In response to the many requests that regularly come to Archaeological Diggings, I decided for once and for all to check the claims made for the so-called "Gosford Glyphs" located near Kariong, about 60 km north of Sydney. Following a suggestion made by a regular reader of AD, I made an appointment with Neil Martin, Ranger with the National Parks and Wildlife Service (NPWS) at Gosford who recently took me on a guided tour to the site. This was my third visit to the cleft in the rock where about 100 Egyptian-looking hieroglyphs carved into the sandstone cliffs have given rise to all sorts of speculation about their age and significance.

The carvings are located within the Brisbane Water National Park inside a rock cleft that the local NPWS people refer to as the "Kariong Egyptoid" site.   However, access is through private property and visitors should get permission to enter.   Alternately, they can access the site through the national park via the "Lyre Trig" mountain above the site.   The road rises gently to the summit of the mountain (241 m) and is well worth the half-hour climb because of the breath taking 360-degree view right over the Central Coast and down as far as Sydney.   (Some locals have whimsically identified a nearby flat rock as a landing site for a space ship!

## Exercises
[1] Answer these questions from the passage about the Gosford Glyphs:
(a) About how far north of Sydney are the glyphs located?
(b) Who guided the writer on the tour of the site, and which service does that person work for?
(c) How high is the summit of the "Lyre Trig" mountain?
[2] Summarize the passage about the Gosford Glyphs in two sentences.
[3] Continue the passage about the Gosford Glyphs from the point where it stops.
None of the items are needed to do these tasks.

## Collected data entries
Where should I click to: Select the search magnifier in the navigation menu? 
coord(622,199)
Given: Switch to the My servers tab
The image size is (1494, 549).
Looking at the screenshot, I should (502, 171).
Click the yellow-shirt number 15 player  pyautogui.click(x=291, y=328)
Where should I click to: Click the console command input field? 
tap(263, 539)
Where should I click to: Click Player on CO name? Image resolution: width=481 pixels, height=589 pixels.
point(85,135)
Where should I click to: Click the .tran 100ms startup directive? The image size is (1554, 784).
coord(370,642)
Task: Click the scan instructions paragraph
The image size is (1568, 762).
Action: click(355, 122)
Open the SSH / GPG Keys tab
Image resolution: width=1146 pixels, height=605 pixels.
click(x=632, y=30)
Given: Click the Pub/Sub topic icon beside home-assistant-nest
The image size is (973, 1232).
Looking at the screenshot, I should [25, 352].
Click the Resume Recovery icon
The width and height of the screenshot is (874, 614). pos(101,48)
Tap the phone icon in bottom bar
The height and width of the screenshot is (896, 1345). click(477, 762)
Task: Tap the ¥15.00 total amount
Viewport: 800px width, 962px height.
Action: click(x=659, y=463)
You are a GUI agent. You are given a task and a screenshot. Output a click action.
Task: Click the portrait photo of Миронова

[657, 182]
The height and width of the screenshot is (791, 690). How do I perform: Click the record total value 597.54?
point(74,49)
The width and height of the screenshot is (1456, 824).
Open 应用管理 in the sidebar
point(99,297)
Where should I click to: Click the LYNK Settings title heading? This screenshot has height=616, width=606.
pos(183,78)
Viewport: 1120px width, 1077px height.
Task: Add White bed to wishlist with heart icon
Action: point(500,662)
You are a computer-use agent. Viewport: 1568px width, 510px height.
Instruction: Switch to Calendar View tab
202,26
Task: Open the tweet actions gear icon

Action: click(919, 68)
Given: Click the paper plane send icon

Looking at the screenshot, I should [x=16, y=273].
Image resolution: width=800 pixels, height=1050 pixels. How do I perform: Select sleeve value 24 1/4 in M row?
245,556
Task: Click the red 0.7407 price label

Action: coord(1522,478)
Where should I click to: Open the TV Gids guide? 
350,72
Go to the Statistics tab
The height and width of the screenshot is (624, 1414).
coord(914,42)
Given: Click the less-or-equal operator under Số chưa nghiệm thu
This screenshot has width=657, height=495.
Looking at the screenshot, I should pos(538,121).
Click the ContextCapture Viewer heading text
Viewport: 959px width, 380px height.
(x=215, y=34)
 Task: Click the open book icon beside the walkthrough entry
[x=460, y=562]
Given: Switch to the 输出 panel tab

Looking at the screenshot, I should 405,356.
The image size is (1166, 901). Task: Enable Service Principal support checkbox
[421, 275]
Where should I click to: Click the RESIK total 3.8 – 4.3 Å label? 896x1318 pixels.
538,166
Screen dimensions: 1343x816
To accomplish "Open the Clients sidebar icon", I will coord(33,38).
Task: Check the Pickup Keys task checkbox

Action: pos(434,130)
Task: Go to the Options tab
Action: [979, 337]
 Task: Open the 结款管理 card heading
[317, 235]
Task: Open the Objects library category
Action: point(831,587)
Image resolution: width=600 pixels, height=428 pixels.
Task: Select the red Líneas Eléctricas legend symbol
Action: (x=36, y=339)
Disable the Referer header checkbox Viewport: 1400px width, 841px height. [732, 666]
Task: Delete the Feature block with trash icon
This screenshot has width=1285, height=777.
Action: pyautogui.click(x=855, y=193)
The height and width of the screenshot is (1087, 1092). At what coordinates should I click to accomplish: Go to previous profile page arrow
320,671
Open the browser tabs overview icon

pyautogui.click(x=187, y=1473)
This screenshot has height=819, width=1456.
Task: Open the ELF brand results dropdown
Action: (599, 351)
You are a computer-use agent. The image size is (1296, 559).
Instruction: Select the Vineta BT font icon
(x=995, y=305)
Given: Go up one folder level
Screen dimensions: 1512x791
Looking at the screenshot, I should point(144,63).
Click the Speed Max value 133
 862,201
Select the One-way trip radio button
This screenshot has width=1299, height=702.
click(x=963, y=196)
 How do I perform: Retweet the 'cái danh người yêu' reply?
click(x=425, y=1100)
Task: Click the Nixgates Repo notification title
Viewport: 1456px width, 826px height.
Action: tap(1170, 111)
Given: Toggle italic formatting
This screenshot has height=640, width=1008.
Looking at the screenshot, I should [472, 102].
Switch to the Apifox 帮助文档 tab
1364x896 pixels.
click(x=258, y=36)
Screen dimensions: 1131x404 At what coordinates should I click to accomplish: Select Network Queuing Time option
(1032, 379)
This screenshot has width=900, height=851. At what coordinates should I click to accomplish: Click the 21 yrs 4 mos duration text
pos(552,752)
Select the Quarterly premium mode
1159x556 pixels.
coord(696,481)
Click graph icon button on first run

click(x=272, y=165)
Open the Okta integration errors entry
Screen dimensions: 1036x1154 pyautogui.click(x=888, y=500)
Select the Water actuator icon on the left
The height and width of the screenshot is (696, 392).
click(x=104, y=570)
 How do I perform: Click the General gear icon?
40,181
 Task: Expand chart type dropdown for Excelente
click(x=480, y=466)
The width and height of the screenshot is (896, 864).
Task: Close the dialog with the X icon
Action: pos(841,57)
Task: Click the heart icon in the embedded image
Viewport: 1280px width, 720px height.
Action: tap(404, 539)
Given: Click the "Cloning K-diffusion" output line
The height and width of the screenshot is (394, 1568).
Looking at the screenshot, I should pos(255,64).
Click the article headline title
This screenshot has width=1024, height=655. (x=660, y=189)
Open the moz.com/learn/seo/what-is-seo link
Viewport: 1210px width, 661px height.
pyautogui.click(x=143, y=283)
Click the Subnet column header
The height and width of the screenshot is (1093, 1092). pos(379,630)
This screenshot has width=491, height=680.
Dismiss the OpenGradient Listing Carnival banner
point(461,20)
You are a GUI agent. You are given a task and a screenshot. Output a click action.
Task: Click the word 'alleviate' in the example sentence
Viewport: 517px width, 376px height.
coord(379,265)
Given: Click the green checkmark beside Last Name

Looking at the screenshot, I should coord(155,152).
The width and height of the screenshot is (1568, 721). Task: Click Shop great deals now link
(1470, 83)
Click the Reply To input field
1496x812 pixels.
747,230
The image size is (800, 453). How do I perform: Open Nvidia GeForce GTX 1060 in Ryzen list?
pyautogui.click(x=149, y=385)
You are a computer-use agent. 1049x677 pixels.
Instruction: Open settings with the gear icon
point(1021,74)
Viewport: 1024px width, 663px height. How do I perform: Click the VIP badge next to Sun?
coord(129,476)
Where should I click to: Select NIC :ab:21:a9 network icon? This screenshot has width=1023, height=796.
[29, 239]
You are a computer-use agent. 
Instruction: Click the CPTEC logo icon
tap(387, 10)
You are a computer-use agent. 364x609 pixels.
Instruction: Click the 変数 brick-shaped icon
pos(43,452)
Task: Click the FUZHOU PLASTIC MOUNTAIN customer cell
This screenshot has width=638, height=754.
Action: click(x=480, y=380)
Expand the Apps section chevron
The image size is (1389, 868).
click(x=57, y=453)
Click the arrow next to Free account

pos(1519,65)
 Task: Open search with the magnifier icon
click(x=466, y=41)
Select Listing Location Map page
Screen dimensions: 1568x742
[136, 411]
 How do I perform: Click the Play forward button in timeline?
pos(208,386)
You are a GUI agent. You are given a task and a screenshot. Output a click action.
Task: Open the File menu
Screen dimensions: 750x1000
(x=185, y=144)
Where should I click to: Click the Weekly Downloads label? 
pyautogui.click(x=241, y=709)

## Results in order
[1]
(a) About 60 km.
(b) Neil Martin, a Ranger with the National Parks and Wildlife Service (NPWS) at Gosford.
(c) 241 m.

[2] After many reader requests, the writer of Archaeological Diggings took a guided tour with an NPWS ranger to check the claims about the Gosford Glyphs near Kariong, a cleft holding about 100 Egyptian-looking hieroglyphs carved into sandstone. The site lies within Brisbane Water National Park and can be reached through private property with permission or through the park by way of the "Lyre Trig" mountain, whose summit offers a 360-degree view over the Central Coast.

[3]
The area around Lyre Trig is famous for numerous Aboriginal carvings, including figures of giant kangaroos, men holding nulla nullas and spears, as well as carvings of hands and tools.   The Aboriginal carvings, many in very inaccessible places, have been well researched and their positions noted long before the discovery of the so-called Egyptian hieroglyphs.

The entrance to the cleft in the rocks
The entrance to the cleft in the rocks

At southern base of the Lyre Trig, in a very accessible location, two parallel sandstone cliffs, 1.5 m apart and 3 m high, run up the hill for about 15 metres.   On both cliffs there are carved familiar Egyptian hieroglyphs, but among them are some stranger figures-a stick man hanging out the washing, a dog's bone, a very un-Egyptian bell and several symbols. that look like flying saucers.

Alan Dash, a surveyor with the Gosford City Council between 1968 and 1993, first noticed the carvings about 1975.   Thoroughly familiar with the area, he revisited the site several times over the next 5 years, each time observing that more and more carvings appeared on the rock face.   He considered the engravings the work of an irresponsible vandal.

Neil Martin himself found the man responsible.   "In 1984 I was in the area helping to put out a fire", he told me.   "As I came around the base of the hill, I could hear a noise like someone chipping stone.   I walked over to the cleft and found an old Yugoslavian man, chipping the stone with a Sidchrome cold chisel.   Because this was national park property, I confiscated the chisel and the man left. Because he was mentally handicapped, we took no further action, but I later gave the chisel to the local historical society.   We never saw the old man again."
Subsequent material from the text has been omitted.